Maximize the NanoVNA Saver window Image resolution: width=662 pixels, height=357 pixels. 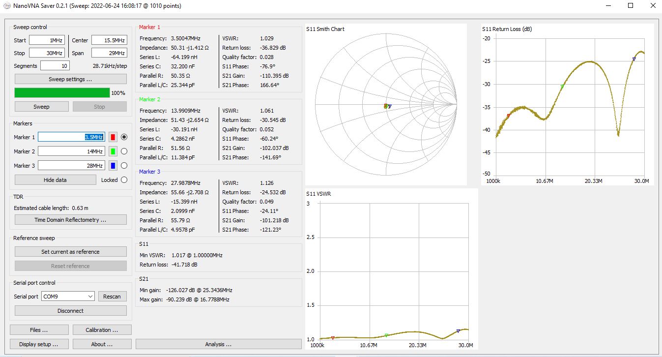[x=631, y=6]
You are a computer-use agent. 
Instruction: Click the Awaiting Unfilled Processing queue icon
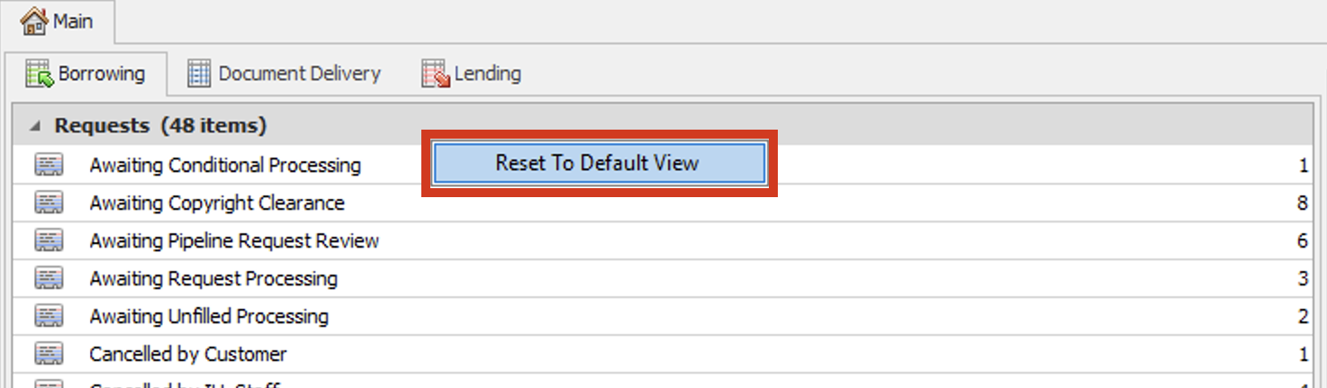(49, 316)
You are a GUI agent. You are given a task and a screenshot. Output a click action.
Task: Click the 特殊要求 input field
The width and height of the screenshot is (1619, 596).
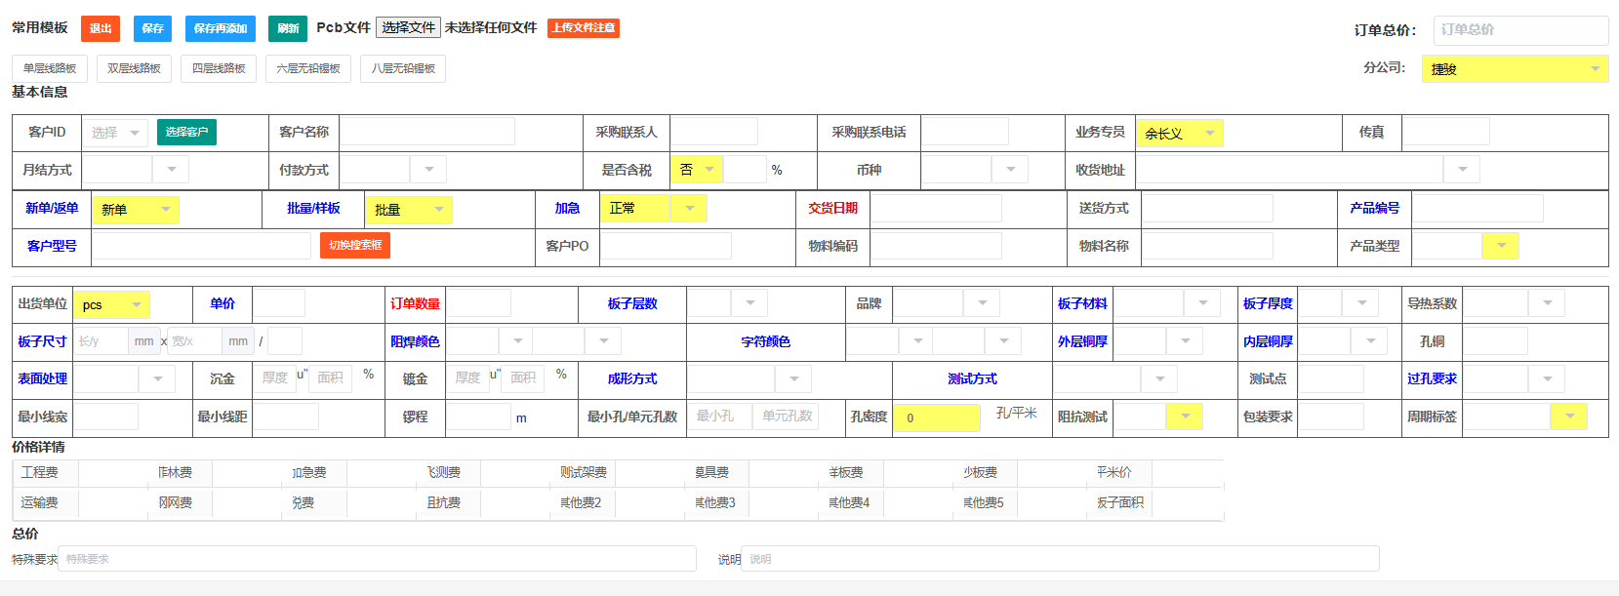click(377, 559)
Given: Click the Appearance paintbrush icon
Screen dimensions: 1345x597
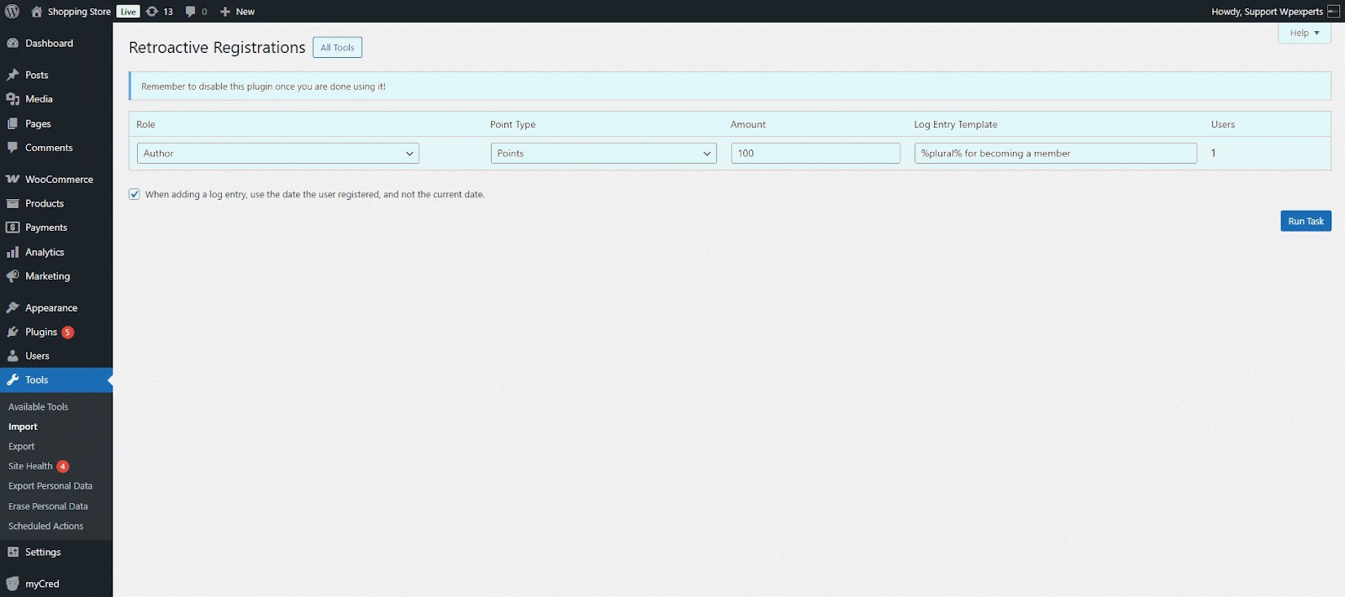Looking at the screenshot, I should pos(13,308).
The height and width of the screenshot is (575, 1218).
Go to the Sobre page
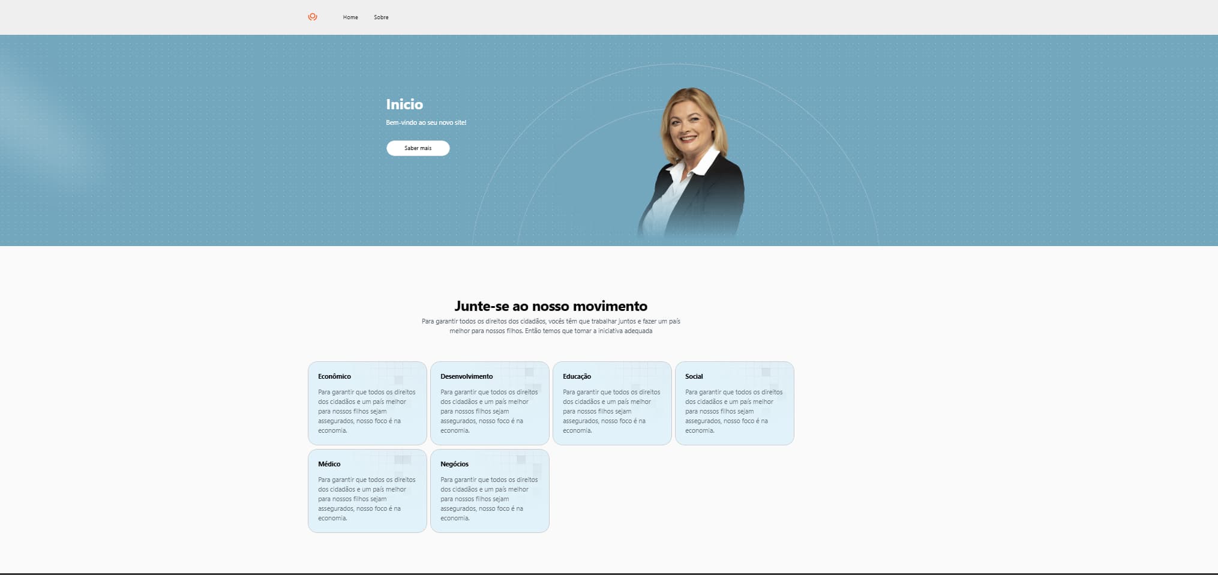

WHAT YOU HAVE TO DO – Take the line containing "You are a computer-use agent." and every line after it up to the end of the entries, and quote them exactly. Both ends count; the pictures do not.

RESPONSE BOX –
You are a computer-use agent. 
Instruction: Click the Awaiting Unfilled Processing queue icon
(49, 316)
You are a GUI agent. You are given a task and a screenshot. Output a click action.
Task: Click the 特殊要求 input field
The width and height of the screenshot is (1619, 596).
click(377, 559)
Given: Click the Appearance paintbrush icon
Screen dimensions: 1345x597
Looking at the screenshot, I should pos(13,308).
The height and width of the screenshot is (575, 1218).
Go to the Sobre page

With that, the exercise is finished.